Franchement, je ne vois pas comment ! Même si les doyens laissent passer deux fois plus d’étudiants en 2e année de médecine, il restera encore assez de médecins frustrés pour faire des autres disciplines un choix par défaut. Pour remotiver les étudiants à s’engager dans la filière officine, je pense quand même que les nouvelles missions peuvent aider. Comment ? Elles vont contribuer à changer l’image du métier. Mais surtout, nous avons besoin de redonner confiance dans l’avenir de l’officine, à la fois centre de services et commerce de proximité. C’est un sujet qui dépasse le cadre de la profession : la réorganisation des cabinets médicaux impacte le réseau officinal. Et qui dépasse le champ de décision du ministère de la Santé. La politique de la ville a son importance. Les centres-villes ou centres-villages se dépeuplent, leur attractivité commerciale décroît et le commerce de proximité continue de s’y étioler.
Finalement, n’est-ce pas la télémédecine qui va venir au secours de la pharmacie rurale ?
La télémédecine est l’un des plus grands défis posés d’abord aux médecins. Oui, c’est aussi une chance pour la pharmacie rurale.

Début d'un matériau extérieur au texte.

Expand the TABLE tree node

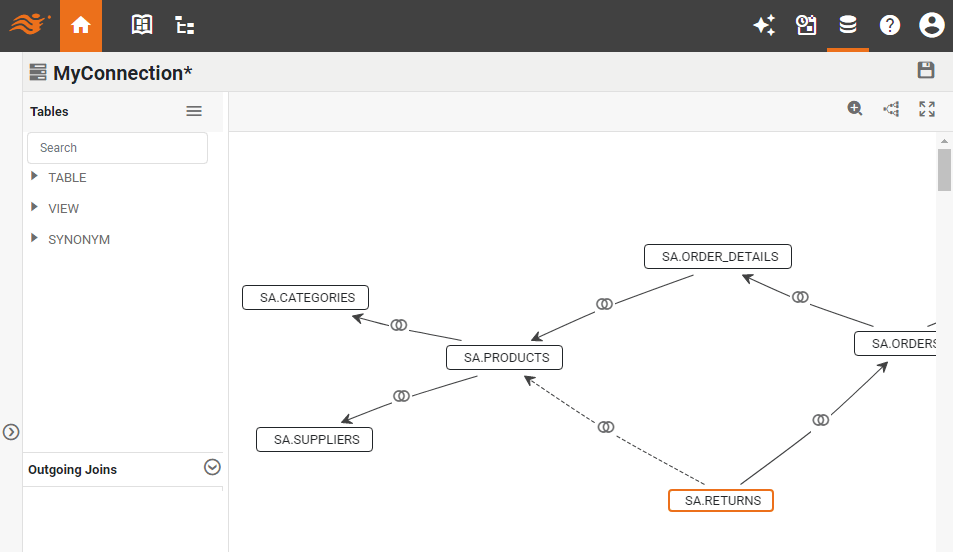coord(36,177)
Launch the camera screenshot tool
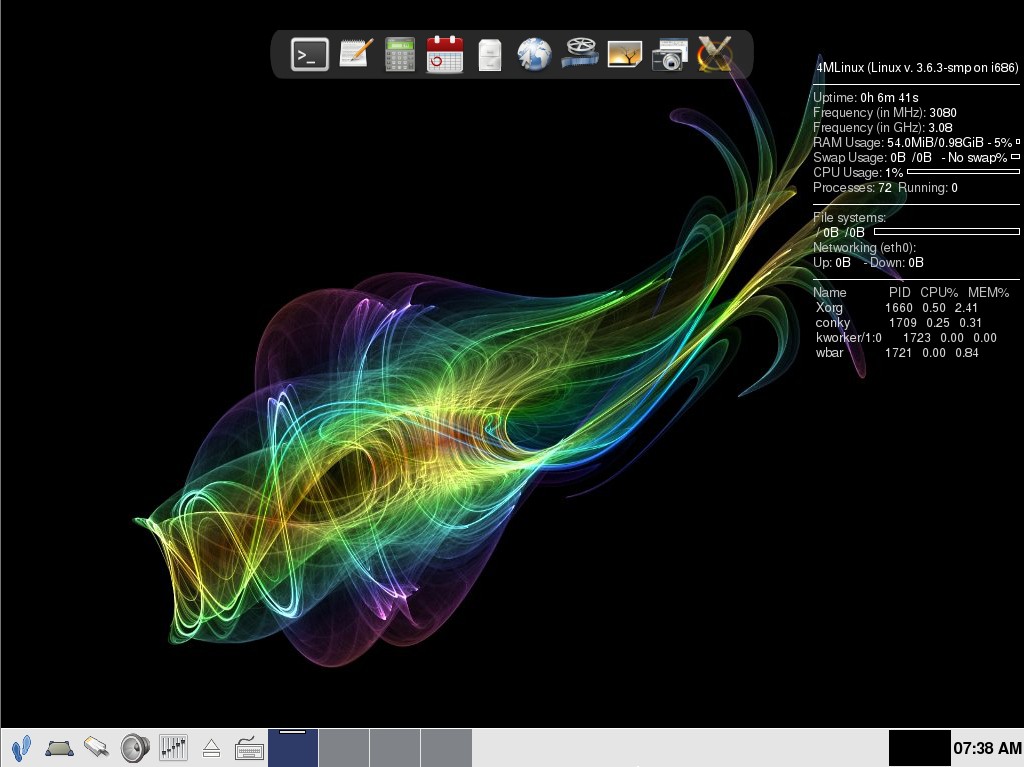Viewport: 1024px width, 767px height. [668, 55]
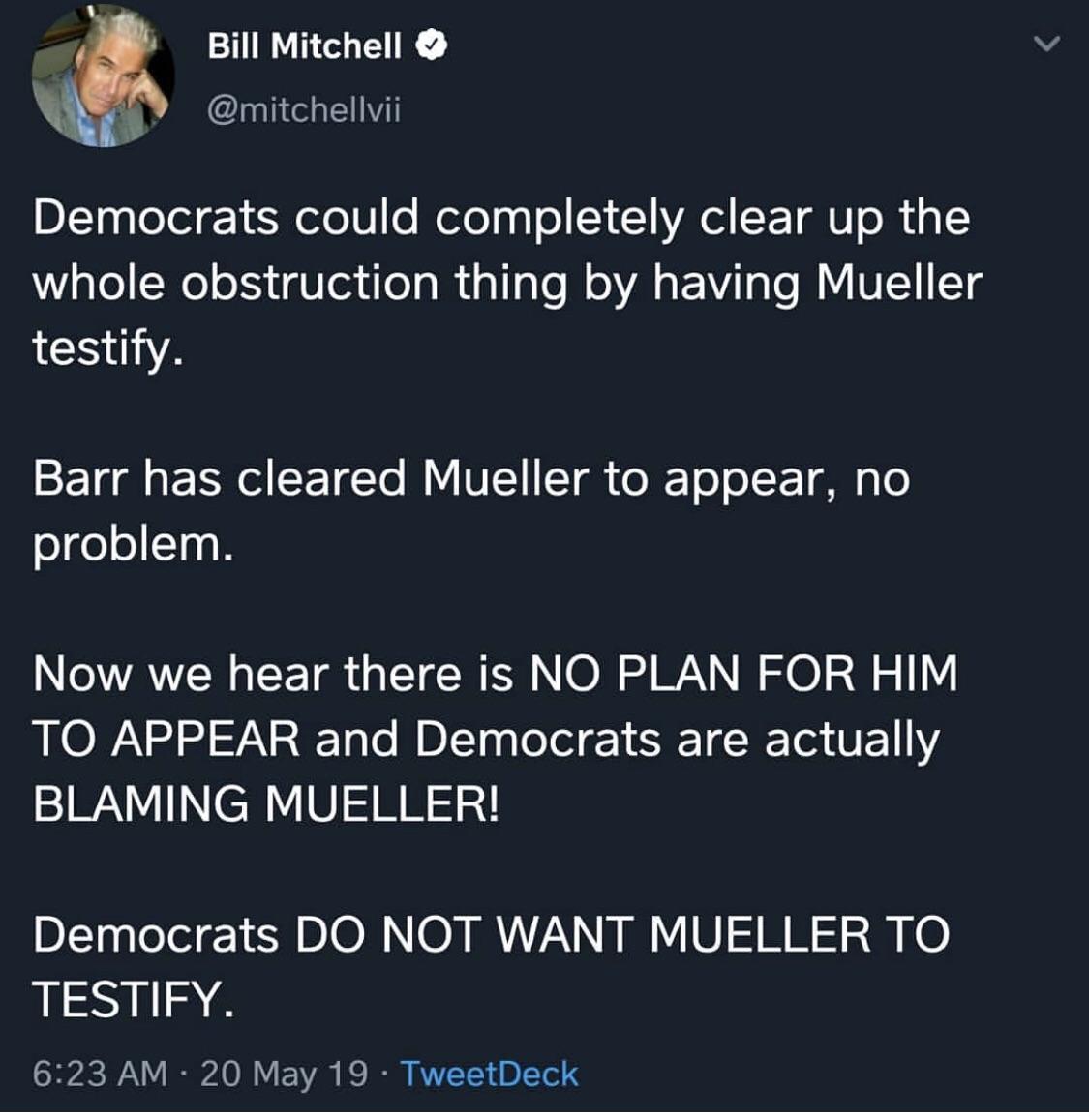Screen dimensions: 1089x1120
Task: Click the Bill Mitchell display name
Action: point(304,45)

Les statuts de téléassistant – le pharmacien assiste au colloque singulier entre médecin et patient et s’assure notamment que le patient a bien compris ce qui a été dit pendant la consultation – et d’établissement télérequérant – le pharmacien dépose lui-même un dossier de demande de téléconsultation et de télé-expertise pour sa pharmacie – sont des objectifs importants que nous revendiquons pour le pharmacien et l’officine. En officine, avançons progressivement en commençant déjà par les soins non programmés, en cas d’absence de médecin consultant de proximité, afin de soigner le patient et de désencombrer les urgences hospitalières. La discontinuité de la présence médicale libérale fait que, du point de vue des patients, des urgentistes et des pharmaciens (qui attendent toujours de pouvoir délivrer de la fosfomycine, des antalgiques de palier 2, des triptans, une dose flash de corticoïde), ce sont les soins non programmés qui posent le plus de problèmes.Bien sûr, la capacité à assister le patient dans sa consultation de télémédecine doit nous être reconnue conventionnellement. La pharmacie doit pouvoir facturer ses prestations dans ce domaine et revendiquer les différents services que peut offrir la télémédecine.

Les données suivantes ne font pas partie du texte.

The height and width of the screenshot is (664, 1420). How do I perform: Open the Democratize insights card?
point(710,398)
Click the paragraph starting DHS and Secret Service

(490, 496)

Le gouvernement et la Sécu, par ses accords conventionnels, placent d’ailleurs la télémédecine dans le parcours de soins du patient chronique.
La pharmacie a-t-elle une chance de récupérer le marché du maintien à domicile ?
Ce marché a souvent servi de justificatif à la demande d’autoriser la publicité en officine pour tenter de lutter à armes égales avec les prestataires de services. En réalité, les cartes sont biseautées ; ils ont des entrées dérobées et ont parfois partie liée avec les prescripteurs. Reprendre la main sur ce marché et en faire un levier de croissance sera compliqué. Dès qu’on aborde certains domaines « rentables », comme la nutrition, le pharmacien est déjà écarté à la source.
BIO EXPRESS
• 1981 : Diplômé de la faculté de pharmacie de Grenoble (Isère), certificat d’études supérieures de pathologies médicales.• 1986 : Installation en officine à Lalevade-d’Ardèche (Ardèche).
• 1999 : Secrétaire général de l’APR.
• 2013 à ce jour : Président de l’APR.